**** DOCUMENT PASSAGE ****

Phil Lollar (born August 6, 1959) is an American voice actor, director, producer and writer for the Focus on the Family-created radio drama, Adventures in Odyssey. He is credited as being one of the show's creators. He also provided the voice for one of characters from the show, Dale Jacobs. He also worked on the Jungle Jam and Friends: The Radio Show!, the Little Dogs on the Prairie videos and Big Idea's 3-2-1 Penguins! series. He is currently a script supervisor for Paws and Tales and is developing a project called Iliad House.

Career 
Phil started his performing career at the age of five. He won numerous acting awards in high school, and studied music, screenwriting and directing in college. Phil then worked with Focus on the Family, co-creating the Adventures in Odyssey series and writing more than 250 episodes. Phil also co-developed the hit comedy series Jungle Jam and Friends: The Radio Show! as well as the animated video series Little Dogs on the Prairie. Phil also served as a writer and consultant for the television series, The Wubbulous World of Dr. Seuss. He also voiced Mr. Small, Mr. Strong, and Mr. Lazy on the US version of The Mr. Men Show, as well as serving as the casting director.

Personal life 
Lollar lives in California with his wife Leslie. His son no longer lives with him at home.

Written works of Phil Lollar 
This is a list of books or other written works by Phil Lollar.

****

REQUIRED WORK: Carry on the Phil Lollar biography, starting right after its last sentence. The data that follows has nothing to do with the Phil Lollar biography.

**** DATA BLOCK ****

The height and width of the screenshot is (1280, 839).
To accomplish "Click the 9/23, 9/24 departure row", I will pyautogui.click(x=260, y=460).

****

EXERCISE OUTPUT:
Adventures in Odyssey – (with Paul McCusker), Lillenas Pub Co, 
Adventures in Odyssey Radio Scripts (with Paul McCusker), Lillenas Pub Co, 
At the Cross: Dramatic Resources for the Easter Season – 
The Complete Guide to Adventures in Odyssey – Tyndale House Pub, 
The Great Train Set Robbery – Thomas Nelson Inc, 
Little Dogs on the Prairie: Yippee Ti-Yay, Happy Birthday Book, STL, 
Welcome to Odyssey – Hardcover, Tyndale House,

Voice work

The Mr. Men Show: Mr. Small (US), Mr. Lazy (US) and Mr. Strong (US)
The Uglydoll Show: Trunko and Wage
The Jungle Book: Hathi
Hi Hi Puffy AmiYumi: Wacky Wally
Space Racers: Dodo, Headmaster Crane
Adventures in Odyssey: Additional Voices
Olivia: Additional Voices
Jungle Jam and Friends: The Radio Show!: Millard J. Monkey & others
Roary the Racing Car: Loada (US)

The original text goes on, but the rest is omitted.